Here is what I wonder: Is writing letters to Congress, asking them to pass more laws and spend somebody else’s money to help poor people, really the best way to help poor people? Or do we accomplish more if we give our own time and money directly to groups that really help poor people?
Is the church’s role to be just another lobbyist asking the government to do this thing or that? Is this all we have to do: ask government to do more? Does that fulfill our responsibility? Or are we supposed to do more, to use our own time and money to help those in need? (Our church does a lot of this, too.)
Obviously, government has more resources than any one individual does. But if you give your time or money to a group that directly helps poor people, you know something is actually getting done. Spending your time and money writing letters to Congress has the potential to result in a lot of nothing.
As I said, I may be wrong on this. I am just wondering.
I started to write out a comment in response to his blog post, but it just got too long, so I'll reflect on his questions here . . .
First of all, I think you raise an excellent and essential question. I am involved with Bread myself and it is a question that I ask myself. I am an Anabaptist Christian and thus I am very wary of the church getting in cahoots with the government. I also feel that it is important for the church to serve the hungry itself in obedience to Jesus and as a witness to the world of our transformed lives in the Spirit.
The reality, however, is just the amazing numbers difference. No organization's attempt to address an issue can come anywhere near what the government can do. On Bread's website they address this issue to some extent and one point they make is this:
Government action is not the only mechanism to deal with hunger and poverty, but charitable responses, however vital and compassionate, seldom result in lasting, structural change.
What Bread is advocating for is assisting poor people in finding their way out of poverty, so that they are able to live a sustainable life, without the need for charitable handouts. There are many organizations doing great work out there (I think of World Vision, Mennonite Central Committee, and others), but in terms of how much bang we get for our "buck" (that is, our efforts to end poverty), the United States government has no competition. That's the practical concern.
Another response that I have is related to the way we think about the government's budget. On your comment regarding government funding as "spend[ing] somebody else’s money to help poor people": I think we need to be honest about government funding. If we are to say that it is "somebody else's money," we need to apply that across the board. For example, funding for the military, farm subsidies, as well as grants and other favorable treatment to corporations (what some would call "corporate welfare"), would all fall under these categories.
Since the government is "spending other people's money" in a sense, many Christian leaders have begun to emphasize that the government's budget is a "moral document," which must reflect our moral priorities. In reality, for example, foreign poverty spending is less than one half of one percent of our budget. Is that too much? Does that accurately reflect our concern for the world's poor? I certainly don't think so, and that is why I have gotten involved with Bread.

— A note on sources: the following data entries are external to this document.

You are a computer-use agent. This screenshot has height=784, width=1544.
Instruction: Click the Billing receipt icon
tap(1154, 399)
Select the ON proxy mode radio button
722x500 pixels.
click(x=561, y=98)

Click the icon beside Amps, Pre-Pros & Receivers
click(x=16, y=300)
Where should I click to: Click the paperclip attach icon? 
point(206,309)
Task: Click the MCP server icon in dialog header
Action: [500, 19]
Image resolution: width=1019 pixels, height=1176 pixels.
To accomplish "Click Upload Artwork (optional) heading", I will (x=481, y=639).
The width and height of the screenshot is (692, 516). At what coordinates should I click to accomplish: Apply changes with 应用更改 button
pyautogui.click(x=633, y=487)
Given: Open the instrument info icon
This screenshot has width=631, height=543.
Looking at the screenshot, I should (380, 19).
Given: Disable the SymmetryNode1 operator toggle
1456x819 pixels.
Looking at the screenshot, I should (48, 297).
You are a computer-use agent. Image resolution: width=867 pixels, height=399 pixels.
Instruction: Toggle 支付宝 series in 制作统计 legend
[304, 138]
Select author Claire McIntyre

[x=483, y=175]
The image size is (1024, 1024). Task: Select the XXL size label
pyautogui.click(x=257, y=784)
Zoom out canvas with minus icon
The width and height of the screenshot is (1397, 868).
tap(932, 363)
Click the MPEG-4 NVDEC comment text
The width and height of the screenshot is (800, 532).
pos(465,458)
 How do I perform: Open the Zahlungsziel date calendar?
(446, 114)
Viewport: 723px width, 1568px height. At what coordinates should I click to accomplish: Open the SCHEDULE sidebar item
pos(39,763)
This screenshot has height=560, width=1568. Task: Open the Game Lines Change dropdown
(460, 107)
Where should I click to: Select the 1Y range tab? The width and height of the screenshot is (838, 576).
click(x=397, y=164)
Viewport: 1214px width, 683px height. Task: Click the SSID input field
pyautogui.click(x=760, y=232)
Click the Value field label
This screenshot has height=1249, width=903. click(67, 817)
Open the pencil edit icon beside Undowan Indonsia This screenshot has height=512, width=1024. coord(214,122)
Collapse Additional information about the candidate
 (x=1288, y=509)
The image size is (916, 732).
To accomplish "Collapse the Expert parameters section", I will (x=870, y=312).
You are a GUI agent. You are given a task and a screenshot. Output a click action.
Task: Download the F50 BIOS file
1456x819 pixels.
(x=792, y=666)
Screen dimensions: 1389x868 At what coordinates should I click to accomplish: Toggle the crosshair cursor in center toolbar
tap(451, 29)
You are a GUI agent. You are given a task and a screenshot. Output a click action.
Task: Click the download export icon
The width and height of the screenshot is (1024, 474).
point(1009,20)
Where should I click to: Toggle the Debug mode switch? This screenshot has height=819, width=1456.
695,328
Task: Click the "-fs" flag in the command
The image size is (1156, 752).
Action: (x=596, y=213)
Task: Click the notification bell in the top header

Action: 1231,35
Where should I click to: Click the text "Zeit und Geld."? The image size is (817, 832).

One final comment that I have is in response to your questions about whether this is "all we have to do." I believe you're saying "no." And I would say, Amen! I don't think that "lobbying" the government with our moral concerns is the only thing that we do as the missional Body of Christ in service to the poor. I think that we should have a holistic vision for responding to poverty: both in being prophets to the powers that be, as well as in doing real, live service to those in need.
I hope that my response to your post sounds even a tiny bit as gracious as your original words. We need people to talk about these things in respectful dialogue. Thank you for raising the question and I would love to get your (or others') response(s).
Update (Same Day): Here's some more information from Bread:
A single letter can be worth $1,000
Consider Africa , where hungry people have few defenders in Congress. Bread for the World’s 1995 campaign to protect crucial development aid to Africa mobilized approximately seventy thousand letters and reduced by about $100 million the cuts that took place. In this case, the average letter leveraged more than one thousand dollars to Africans in dire need.
Merely writing a letter can save a person's life
In 1991, Bread for the World mobilized 100,000 letters and helped get the U.S. State Department to mediate a peace agreement in Ethiopia that saved half a million lives. By any reasonable calculation, each letter in that campaign saved at least one life.